Under current federal tax law, state-licensed marijuana businesses that are operating legally are not allowed to deduct their necessary expenses on their annual tax returns. The effect of complying with this law can result in federal income tax rates as high as 70% for some of these businesses. Obviously, that can take a large chunk out of a company’s profits, or make it impossible for them to continue operating at all.
The law in question is Internal Revenue Code Section 280E.It was enacted by Congress in 1982 and states that anyone in the business of “trafficking” controlled substances, as defined by the Controlled Substances Act, is not allowed to deduct any ordinary business expenses on their tax return. So items like rent, wages, utilities, and more are not allowed to be deducted against your gross income if you fall under this law. Oddly enough, you are allowed to deduct Cost of Goods Sold, and that has been upheld in tax court. So you can deduct the wholesale cost of all the marijuana you sell, but not the cost of the store and employees who sell it for you.
Unfortunately, the Internal Revenue Service has made it clear that, as far as they’re concerned, state-legal marijuana businesses are subject to Section 280E, and they are actively enforcing it. The normal IRS audit rate of the general business population is around 1%. Anecdotal evidence from attorneys and accountants suggests the rate of marijuana businesses currently under audit is as high as 10%.
Not surprisingly, this has the industry up in arms. There are several ongoing tax court cases that could set precedent in determining whether or not 280E should apply to state-legal marijuana businesses or not. The most relevant case to date was Californians Helping to Alleviate Medical Problems (CHAMP) vs IRS, in which a California cooperative challenged the IRS on Section 280E. The court decided that CHAMP was allowed to separate out “non-trafficking” expenses, for things like their counseling offices, from “trafficking” expenses directly related to their storefront. It was decided that only about 20% of their expenses were directly related to “trafficking,” and so only those amounts were disallowed under 280E.
Although this case did not set a precedent and only applied to that one business, the tax court’s decision opened up a whole new strategy for tax preparers to think about: the separation of trafficking vs non-trafficking expenses. This has resulted in a variety of different tactics, whether that’s limiting patient-accessible areas to minimal amounts of space, opening up secondary businesses under the same roof, or other unique ideas. However, the IRS is still taking a rigid stance and applying 280E to all marijuana businesses, regardless of how creative their strategies are.
There are also many businesses who simply choose not to comply at all with 280E when preparing their tax returns. Whether it’s because they simply can’t stay in business if they do, or just because they want higher profits, they roll the dice and hope they don’t get audited.

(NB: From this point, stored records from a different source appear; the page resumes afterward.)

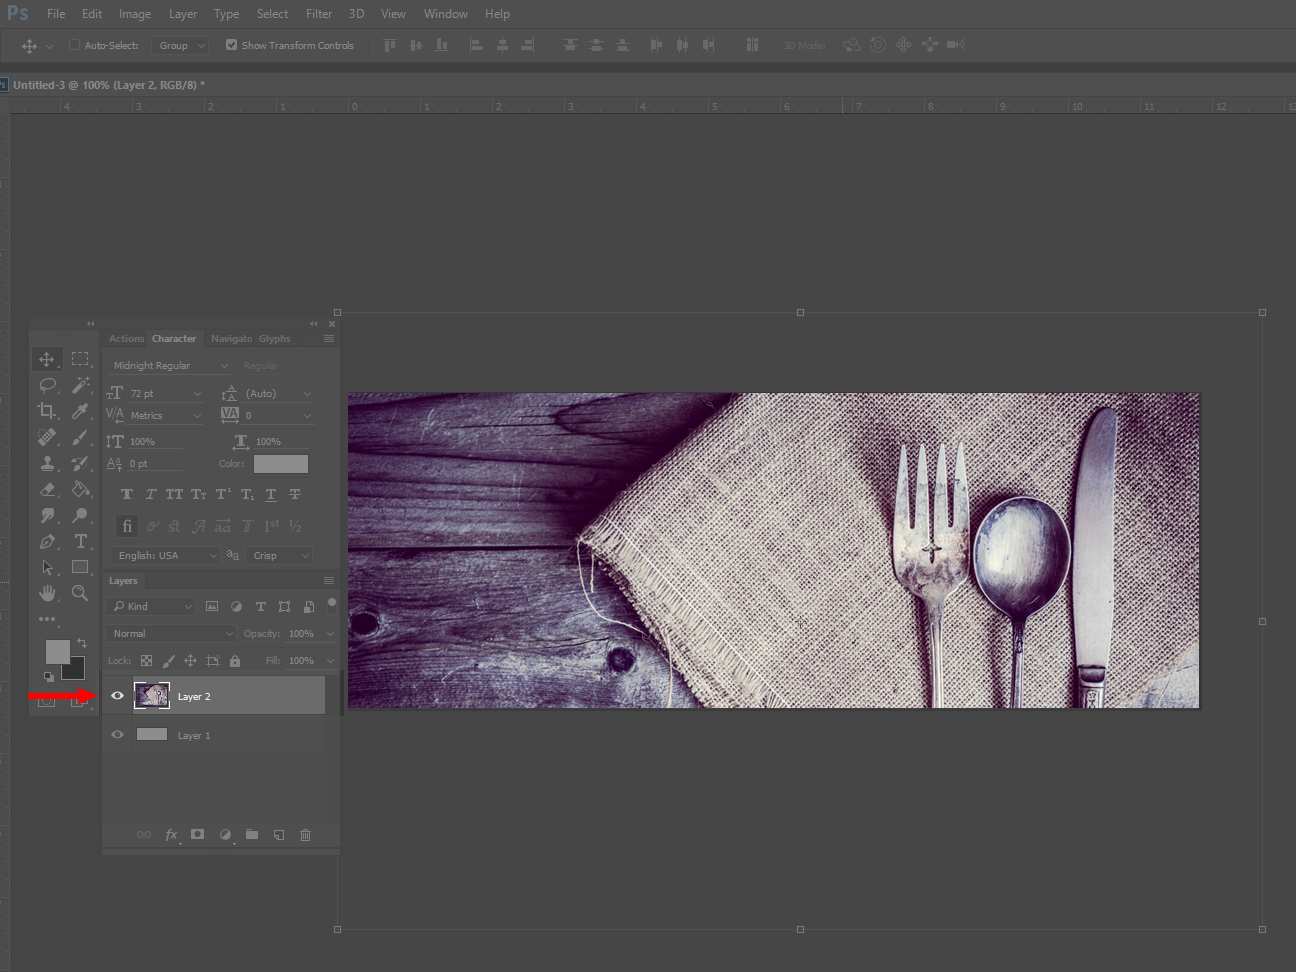1296x972 pixels.
Task: Open the Filter menu
Action: [319, 14]
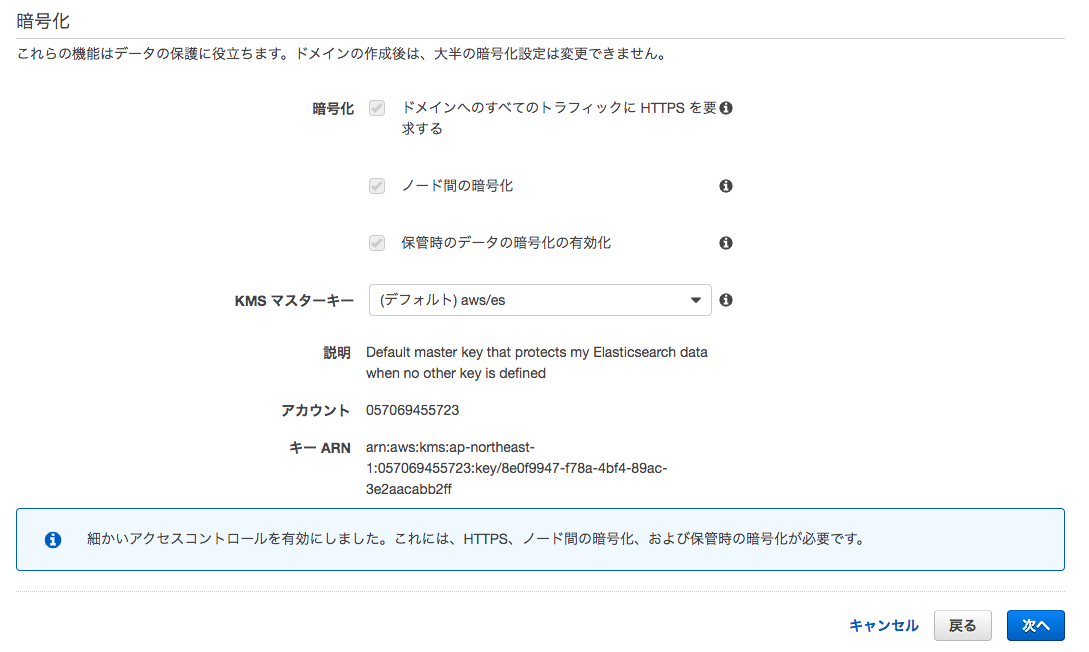Click the ノード間の暗号化 label text
The image size is (1089, 652).
click(457, 186)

And then there are a small number of businesses who don’t comply with the law because they (and in some cases their tax preparers too) were not even aware of it. Imagine their shock and horror when they end up having the IRS disallow expenses from several years of tax returns and hand them a six or seven-figure tax bill.
Still, there are several reasons to be hopeful that things could change in the near future. There are a number of ongoing tax court cases, any of which could set a precedent. The federal government could pass a law that changes the status of marijuana on the controlled substances list, which would effectively remove it from falling under 280E. The IRS could amend Section 280E, or stop actively enforcing it on state-legal businesses. Or any number of other things could happen. Like so many aspects of the marijuana industry, the federal tax situation is constantly evolving and difficult to predict. The only thing that’s certain is that marijuana businesses have a difficult decision to make every year when it comes time to file their taxes.